How to prevent meat sweats: tips and tricks for staying cool after a big meal
As there is no real treatment for meat sweats, the best thing you can do is to take steps to prevent it from appearing in the first place. Eating a large amount of meat in one go can significantly increase the body’s metabolic activity, so it’s safer to eat smaller portions of meat and spread them out over the course of the day.
It’s also a good idea to avoid combining large high-protein meals with alcohol. If possible, try not to add spices to high-protein foods or use very mild seasonings as spicy foods like pepper contain chemicals that trigger the nerves that make your body feel warmer, so you sweat to cool it back down.

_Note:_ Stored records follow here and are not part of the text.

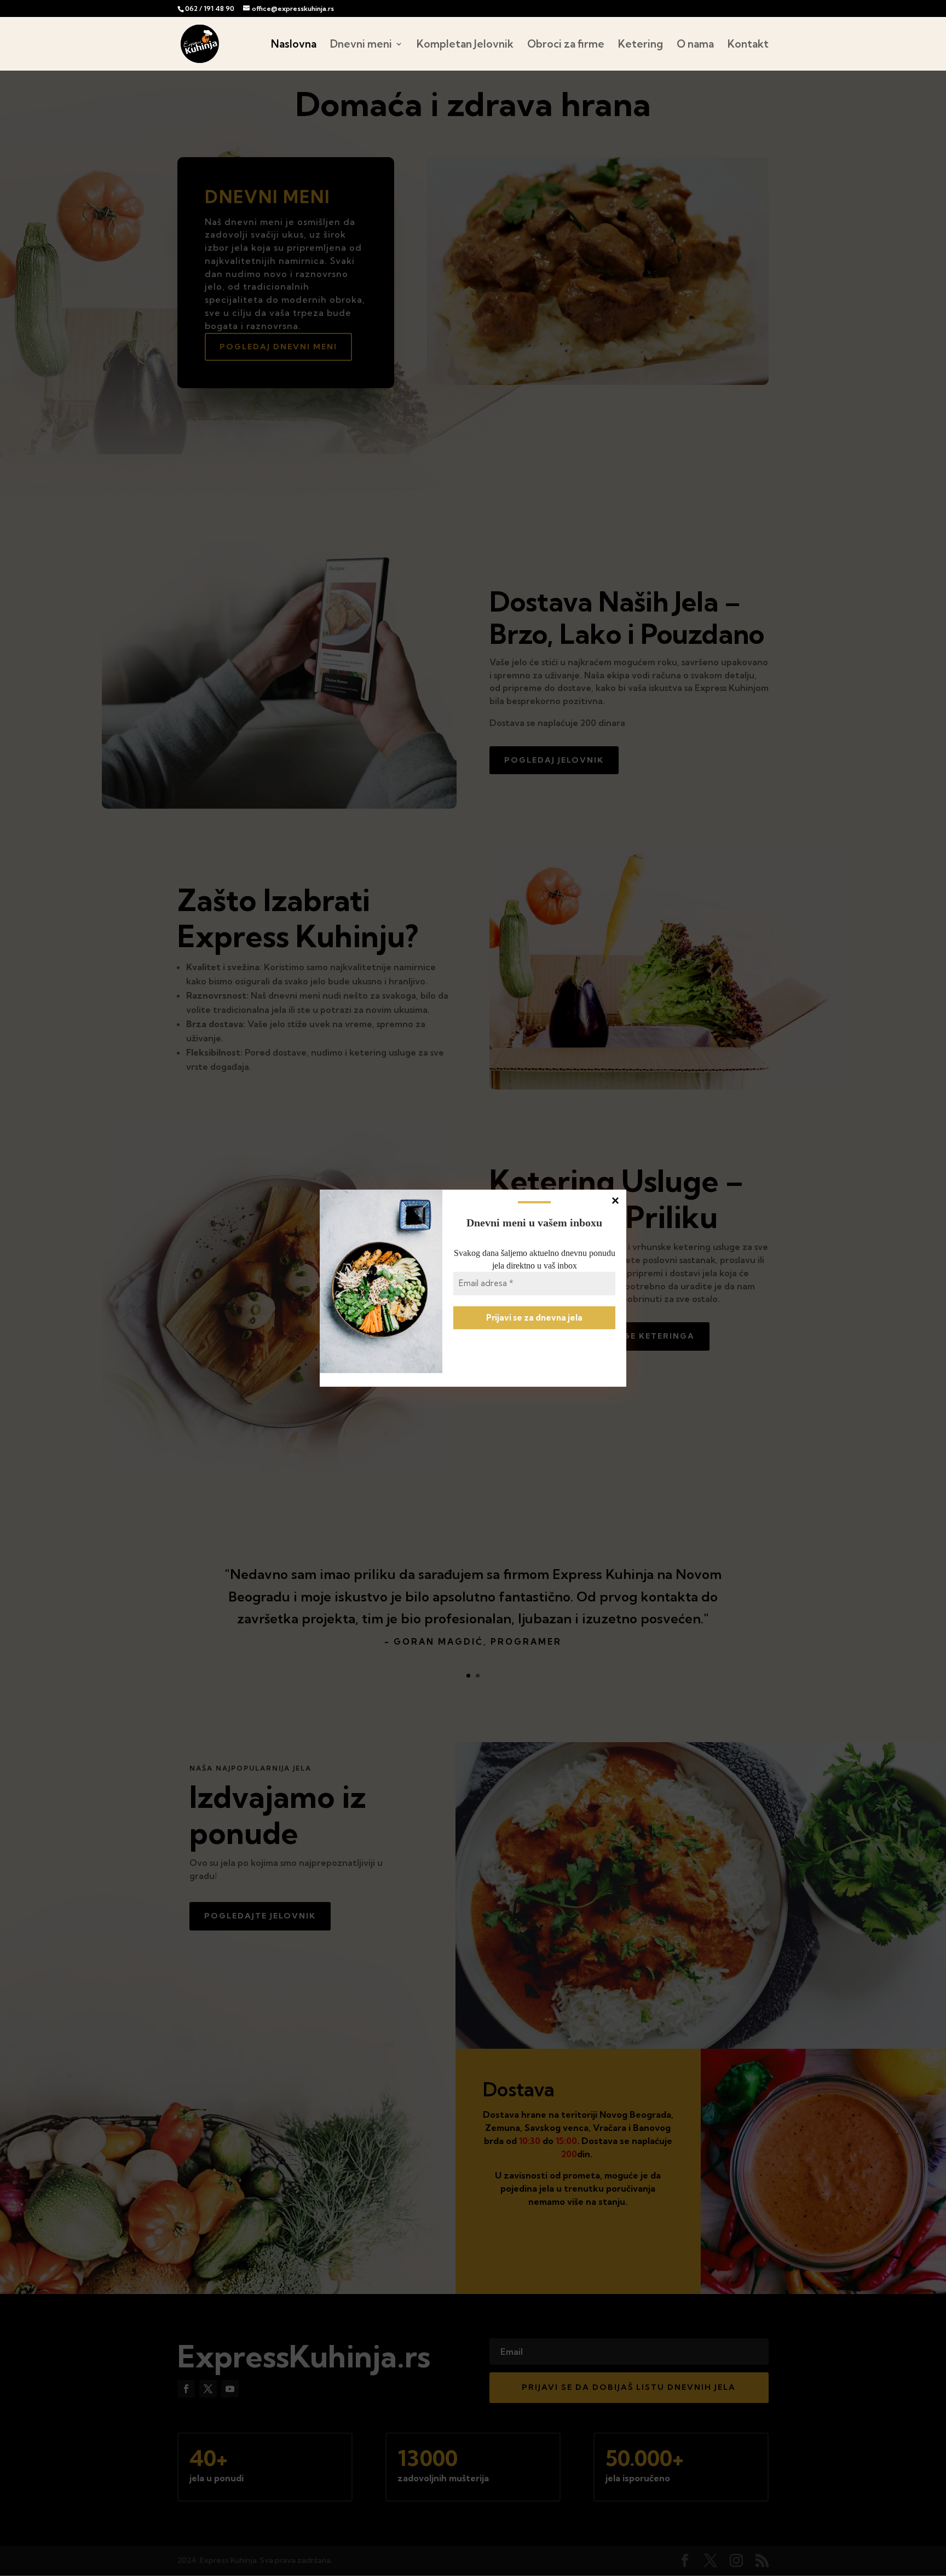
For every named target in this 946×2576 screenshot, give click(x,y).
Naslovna (293, 45)
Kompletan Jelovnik (465, 45)
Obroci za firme (565, 45)
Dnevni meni (361, 45)
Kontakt (748, 45)
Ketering (640, 45)
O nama (695, 45)
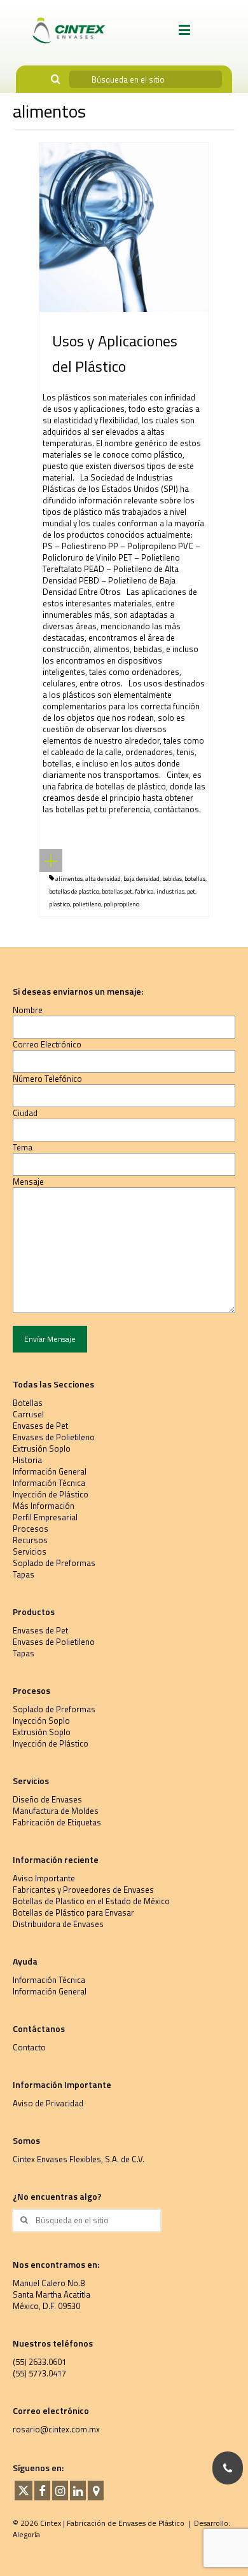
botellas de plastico (74, 891)
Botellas (28, 1402)
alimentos (69, 878)
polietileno (86, 904)
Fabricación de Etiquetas (57, 1822)
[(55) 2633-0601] (227, 2467)
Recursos (30, 1540)
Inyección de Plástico (50, 1494)
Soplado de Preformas (54, 1563)
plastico (59, 904)
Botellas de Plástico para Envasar (73, 1912)
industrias (170, 891)
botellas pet (117, 891)
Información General (49, 1471)
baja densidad (141, 878)
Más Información (43, 1505)
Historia (27, 1460)
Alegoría (26, 2534)
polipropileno (121, 904)
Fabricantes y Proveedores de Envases (83, 1889)
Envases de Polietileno (54, 1437)
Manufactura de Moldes (56, 1810)
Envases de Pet (40, 1425)
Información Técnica (49, 1482)
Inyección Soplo (41, 1720)
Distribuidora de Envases (58, 1924)
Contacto (29, 2047)
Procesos (30, 1528)
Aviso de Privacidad (48, 2103)
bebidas (172, 878)
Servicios (29, 1551)
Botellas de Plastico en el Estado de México (91, 1901)
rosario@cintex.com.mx (56, 2429)
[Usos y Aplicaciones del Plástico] (124, 226)
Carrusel (28, 1414)
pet (191, 891)
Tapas (23, 1574)
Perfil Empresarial (45, 1517)
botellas (194, 878)
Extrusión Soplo (42, 1448)
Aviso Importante (44, 1878)
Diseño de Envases (47, 1799)
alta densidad (103, 878)
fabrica (144, 891)
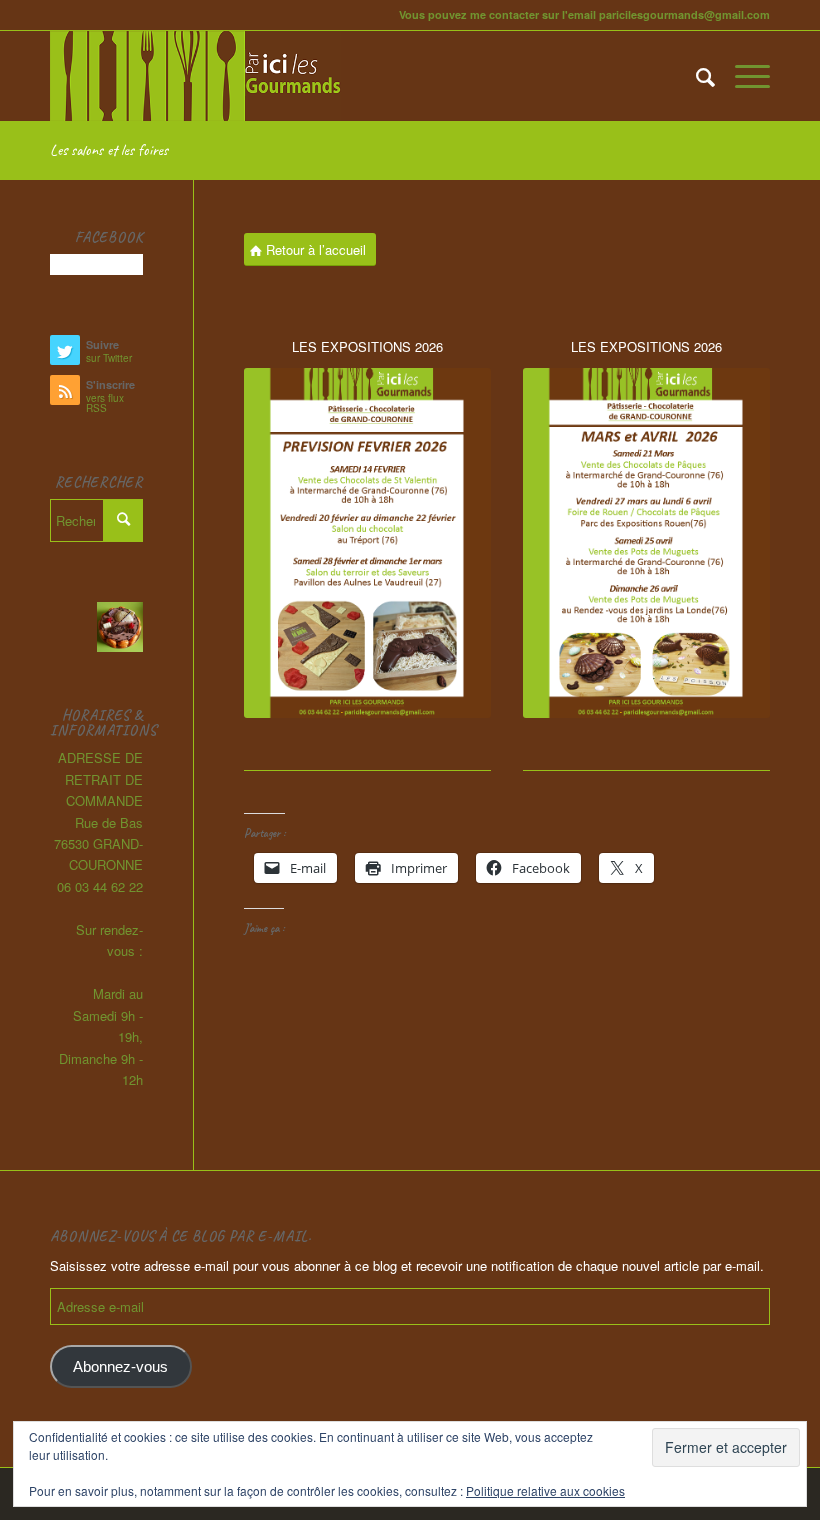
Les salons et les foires (109, 150)
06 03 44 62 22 (100, 886)
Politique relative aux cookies (545, 1490)
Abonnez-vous (120, 1367)
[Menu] (742, 76)
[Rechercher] (695, 76)
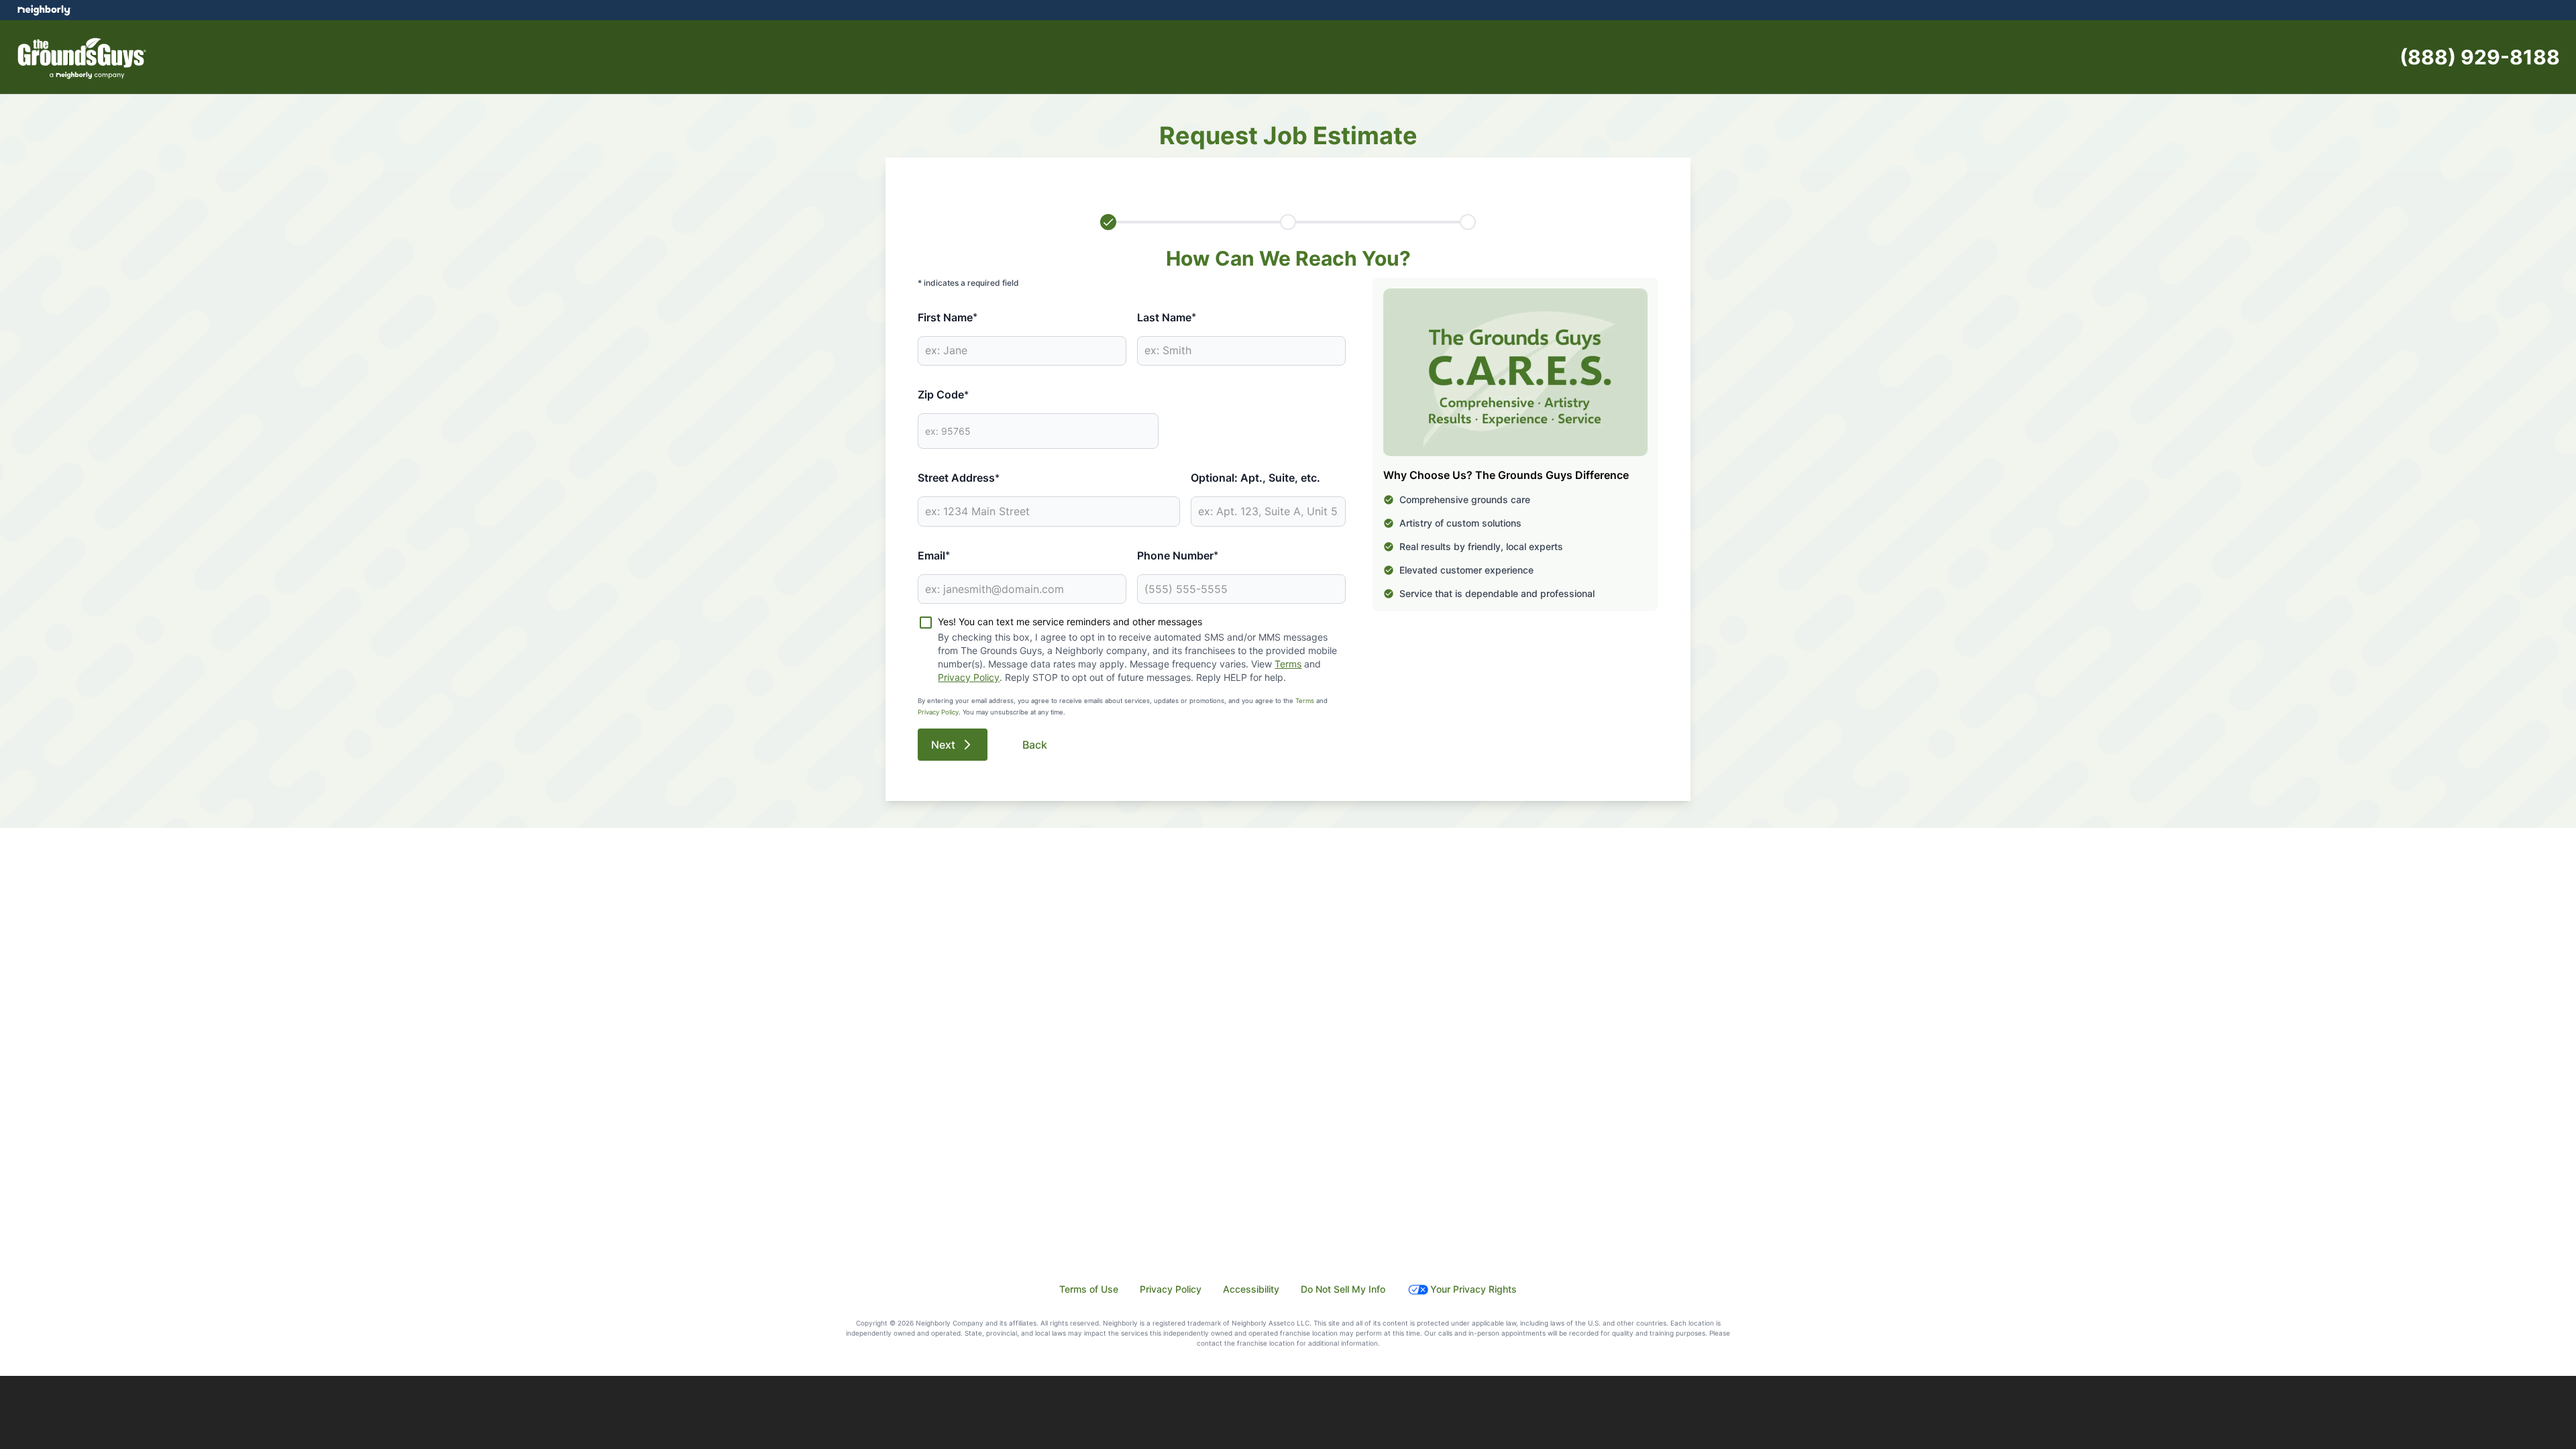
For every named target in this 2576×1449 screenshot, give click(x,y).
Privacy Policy (969, 677)
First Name (947, 317)
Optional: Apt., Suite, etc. (1255, 477)
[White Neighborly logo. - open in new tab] (44, 10)
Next (943, 744)
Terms (1288, 663)
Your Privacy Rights (1473, 1289)
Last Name (1166, 317)
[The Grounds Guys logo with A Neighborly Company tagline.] (86, 57)
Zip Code (943, 394)
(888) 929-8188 (2480, 57)
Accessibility (1251, 1289)
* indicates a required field (968, 283)
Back (1034, 744)
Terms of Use (1088, 1289)
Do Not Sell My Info (1343, 1289)
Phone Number (1177, 555)
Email (934, 555)
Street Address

And if you’re particularly prone to meat sweats, you can try eating high-protein meals only in cool, comfortable environments. The body’s temperature is challenged as it is while eating meat, so might as well do yourself a favor and mind your environment.
Alternatively, you can choose to cut down on meat consumption in general, something that comes with other health benefits. Red meat and processed meats, including bacon, hot dogs, lunch meats, and cured meats, can cause inflammation. For instance, studies show that red meat intake is associated with higher levels of inflammatory markers like c-reactive protein (CRP), even when controlling for other dietary and lifestyle factors. Meanwhile, a high intake of whole grains reduces CRP. Red meat also triggers the production of trimethylamine N-oxide, or TMO, which the body needs to effectively digest and metabolize meat, but which also triggers inflammation in the process. These inflammatory compounds are present in meat regardless of whether it’s organic or grass-fed.
Many different chronic diseases, from cardiovascular disease to rheumatoid arthritis and certain cancers to neurodegenerative diseases like Alzheimer’s disease and Parkinson’s disease, are associated with inflammation. So by cutting back on meat consumption to only moderate levels you are effectively reducing the risk of almost all types of chronic diseases.